BEGIN Supplied information

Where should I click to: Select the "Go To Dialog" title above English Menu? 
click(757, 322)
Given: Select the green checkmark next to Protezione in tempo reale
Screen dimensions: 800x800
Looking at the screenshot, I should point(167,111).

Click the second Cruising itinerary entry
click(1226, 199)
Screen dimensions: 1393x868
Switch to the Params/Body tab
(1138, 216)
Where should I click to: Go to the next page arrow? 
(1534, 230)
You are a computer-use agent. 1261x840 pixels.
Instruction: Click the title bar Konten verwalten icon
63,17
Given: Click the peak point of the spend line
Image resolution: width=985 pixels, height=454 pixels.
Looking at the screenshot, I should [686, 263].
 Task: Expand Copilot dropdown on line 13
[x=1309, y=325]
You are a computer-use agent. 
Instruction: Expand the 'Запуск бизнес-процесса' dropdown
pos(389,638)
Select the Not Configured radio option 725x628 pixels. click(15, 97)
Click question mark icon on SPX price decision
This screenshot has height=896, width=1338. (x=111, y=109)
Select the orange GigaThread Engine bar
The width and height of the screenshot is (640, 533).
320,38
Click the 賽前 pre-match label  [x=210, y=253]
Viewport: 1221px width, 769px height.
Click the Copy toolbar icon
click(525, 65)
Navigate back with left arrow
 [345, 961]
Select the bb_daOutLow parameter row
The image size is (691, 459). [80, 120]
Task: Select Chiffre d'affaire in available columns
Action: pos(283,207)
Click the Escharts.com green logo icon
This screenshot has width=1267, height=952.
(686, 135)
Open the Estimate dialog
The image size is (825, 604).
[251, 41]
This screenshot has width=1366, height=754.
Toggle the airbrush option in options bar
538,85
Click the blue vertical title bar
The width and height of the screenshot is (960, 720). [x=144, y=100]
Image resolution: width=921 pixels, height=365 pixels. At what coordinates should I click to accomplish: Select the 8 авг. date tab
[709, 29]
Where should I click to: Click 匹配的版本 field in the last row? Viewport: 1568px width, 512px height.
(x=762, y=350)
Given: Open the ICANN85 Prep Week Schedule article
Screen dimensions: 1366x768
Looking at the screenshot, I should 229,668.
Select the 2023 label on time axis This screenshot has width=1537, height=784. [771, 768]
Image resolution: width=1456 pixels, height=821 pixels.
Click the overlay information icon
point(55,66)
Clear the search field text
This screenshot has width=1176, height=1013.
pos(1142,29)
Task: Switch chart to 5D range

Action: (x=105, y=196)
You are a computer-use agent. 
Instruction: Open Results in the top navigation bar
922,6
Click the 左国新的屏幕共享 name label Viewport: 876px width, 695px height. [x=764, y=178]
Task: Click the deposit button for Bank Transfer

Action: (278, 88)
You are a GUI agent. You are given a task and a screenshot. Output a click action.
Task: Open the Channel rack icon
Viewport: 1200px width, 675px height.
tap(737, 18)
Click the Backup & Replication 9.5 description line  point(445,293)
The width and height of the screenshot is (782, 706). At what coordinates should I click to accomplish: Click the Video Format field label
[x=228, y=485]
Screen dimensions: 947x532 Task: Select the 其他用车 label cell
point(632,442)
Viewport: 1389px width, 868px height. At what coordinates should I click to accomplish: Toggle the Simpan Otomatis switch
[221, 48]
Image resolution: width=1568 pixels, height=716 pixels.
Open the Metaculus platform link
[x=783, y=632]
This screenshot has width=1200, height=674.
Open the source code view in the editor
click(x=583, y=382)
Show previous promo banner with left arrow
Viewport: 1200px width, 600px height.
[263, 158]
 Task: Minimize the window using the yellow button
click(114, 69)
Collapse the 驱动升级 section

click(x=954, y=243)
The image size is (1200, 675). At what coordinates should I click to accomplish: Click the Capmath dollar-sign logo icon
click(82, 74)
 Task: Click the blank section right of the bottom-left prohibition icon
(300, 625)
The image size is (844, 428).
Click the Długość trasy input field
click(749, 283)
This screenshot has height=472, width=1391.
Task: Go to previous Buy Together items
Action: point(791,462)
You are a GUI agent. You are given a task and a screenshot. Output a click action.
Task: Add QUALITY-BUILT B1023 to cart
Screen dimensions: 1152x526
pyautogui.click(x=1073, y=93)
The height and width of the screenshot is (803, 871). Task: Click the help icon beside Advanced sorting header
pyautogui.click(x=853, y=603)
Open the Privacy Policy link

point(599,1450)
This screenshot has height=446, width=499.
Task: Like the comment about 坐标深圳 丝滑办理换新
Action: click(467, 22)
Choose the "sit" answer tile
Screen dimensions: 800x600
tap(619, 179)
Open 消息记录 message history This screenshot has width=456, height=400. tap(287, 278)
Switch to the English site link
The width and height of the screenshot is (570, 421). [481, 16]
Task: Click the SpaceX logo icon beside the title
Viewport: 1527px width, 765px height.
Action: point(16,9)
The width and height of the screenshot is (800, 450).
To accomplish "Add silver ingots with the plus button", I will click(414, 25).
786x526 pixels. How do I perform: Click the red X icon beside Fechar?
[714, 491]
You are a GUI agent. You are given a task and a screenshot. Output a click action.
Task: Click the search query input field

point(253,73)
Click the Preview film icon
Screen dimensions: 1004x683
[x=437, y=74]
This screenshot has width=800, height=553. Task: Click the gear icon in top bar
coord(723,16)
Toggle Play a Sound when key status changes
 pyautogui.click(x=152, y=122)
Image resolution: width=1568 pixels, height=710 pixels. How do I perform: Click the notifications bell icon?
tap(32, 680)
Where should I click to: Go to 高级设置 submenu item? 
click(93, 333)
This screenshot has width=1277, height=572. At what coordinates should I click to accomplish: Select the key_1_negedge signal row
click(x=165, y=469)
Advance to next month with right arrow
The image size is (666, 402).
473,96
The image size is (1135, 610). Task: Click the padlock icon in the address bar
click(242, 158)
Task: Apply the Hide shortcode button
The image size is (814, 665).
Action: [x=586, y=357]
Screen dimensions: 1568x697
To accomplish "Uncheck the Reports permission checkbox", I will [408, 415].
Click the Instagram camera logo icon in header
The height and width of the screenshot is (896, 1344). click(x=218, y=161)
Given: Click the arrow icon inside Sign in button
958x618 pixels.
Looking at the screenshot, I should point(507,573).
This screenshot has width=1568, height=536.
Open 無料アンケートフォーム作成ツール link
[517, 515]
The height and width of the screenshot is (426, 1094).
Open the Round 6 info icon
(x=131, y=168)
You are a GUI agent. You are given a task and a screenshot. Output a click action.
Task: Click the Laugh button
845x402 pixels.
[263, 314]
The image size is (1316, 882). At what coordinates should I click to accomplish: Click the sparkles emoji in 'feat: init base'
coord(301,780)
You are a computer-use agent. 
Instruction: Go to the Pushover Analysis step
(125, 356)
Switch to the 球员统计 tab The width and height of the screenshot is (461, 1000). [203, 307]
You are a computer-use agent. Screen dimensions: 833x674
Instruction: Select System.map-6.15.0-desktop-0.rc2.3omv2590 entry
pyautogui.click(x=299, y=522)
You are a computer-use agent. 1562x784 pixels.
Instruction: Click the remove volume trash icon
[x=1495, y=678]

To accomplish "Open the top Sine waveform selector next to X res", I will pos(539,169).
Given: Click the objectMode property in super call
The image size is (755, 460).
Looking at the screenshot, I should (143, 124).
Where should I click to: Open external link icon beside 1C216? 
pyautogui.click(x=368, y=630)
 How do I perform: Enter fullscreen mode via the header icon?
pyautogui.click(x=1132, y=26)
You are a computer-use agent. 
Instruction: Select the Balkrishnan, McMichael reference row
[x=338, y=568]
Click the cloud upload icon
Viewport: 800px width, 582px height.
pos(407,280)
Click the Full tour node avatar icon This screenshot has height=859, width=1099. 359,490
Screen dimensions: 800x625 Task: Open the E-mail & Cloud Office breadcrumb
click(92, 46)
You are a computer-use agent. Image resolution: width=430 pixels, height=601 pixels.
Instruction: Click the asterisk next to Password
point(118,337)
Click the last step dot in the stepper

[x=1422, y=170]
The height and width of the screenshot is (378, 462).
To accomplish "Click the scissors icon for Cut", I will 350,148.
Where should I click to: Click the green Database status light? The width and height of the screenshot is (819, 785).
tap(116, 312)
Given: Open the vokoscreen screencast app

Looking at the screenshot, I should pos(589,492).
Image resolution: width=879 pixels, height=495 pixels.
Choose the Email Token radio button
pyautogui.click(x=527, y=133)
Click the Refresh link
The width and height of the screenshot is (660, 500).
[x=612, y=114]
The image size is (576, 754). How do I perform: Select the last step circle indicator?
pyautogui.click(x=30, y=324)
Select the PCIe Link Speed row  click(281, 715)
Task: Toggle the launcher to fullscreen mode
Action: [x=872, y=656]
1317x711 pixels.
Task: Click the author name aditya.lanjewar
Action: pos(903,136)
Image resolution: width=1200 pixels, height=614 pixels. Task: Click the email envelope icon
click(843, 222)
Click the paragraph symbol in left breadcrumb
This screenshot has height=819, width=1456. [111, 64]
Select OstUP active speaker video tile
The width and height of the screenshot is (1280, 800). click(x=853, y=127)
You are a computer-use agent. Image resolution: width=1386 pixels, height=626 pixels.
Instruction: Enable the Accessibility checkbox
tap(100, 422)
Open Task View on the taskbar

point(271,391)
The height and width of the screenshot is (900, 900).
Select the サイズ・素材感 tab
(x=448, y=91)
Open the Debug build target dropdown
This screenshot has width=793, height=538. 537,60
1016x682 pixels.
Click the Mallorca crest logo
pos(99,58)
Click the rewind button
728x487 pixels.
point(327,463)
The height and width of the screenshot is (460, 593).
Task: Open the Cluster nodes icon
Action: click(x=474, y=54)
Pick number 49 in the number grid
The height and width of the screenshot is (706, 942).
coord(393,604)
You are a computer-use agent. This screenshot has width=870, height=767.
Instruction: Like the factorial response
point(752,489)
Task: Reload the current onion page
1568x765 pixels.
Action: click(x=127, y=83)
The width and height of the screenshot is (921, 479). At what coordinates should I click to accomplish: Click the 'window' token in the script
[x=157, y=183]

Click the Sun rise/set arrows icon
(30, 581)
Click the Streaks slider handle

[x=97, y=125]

END Supplied information

Task objective:
In the records above, the line with "Screen dimensions: 1568x697" marks the start and the line with "The height and width of the screenshot is (426, 1094)." marks the end; copy that stretch exactly, both lines included, and nothing else.

Answer to the problem:
Screen dimensions: 1568x697
To accomplish "Uncheck the Reports permission checkbox", I will [408, 415].
Click the Instagram camera logo icon in header
The height and width of the screenshot is (896, 1344). click(x=218, y=161)
Given: Click the arrow icon inside Sign in button
958x618 pixels.
Looking at the screenshot, I should point(507,573).
This screenshot has width=1568, height=536.
Open 無料アンケートフォーム作成ツール link
[517, 515]
The height and width of the screenshot is (426, 1094).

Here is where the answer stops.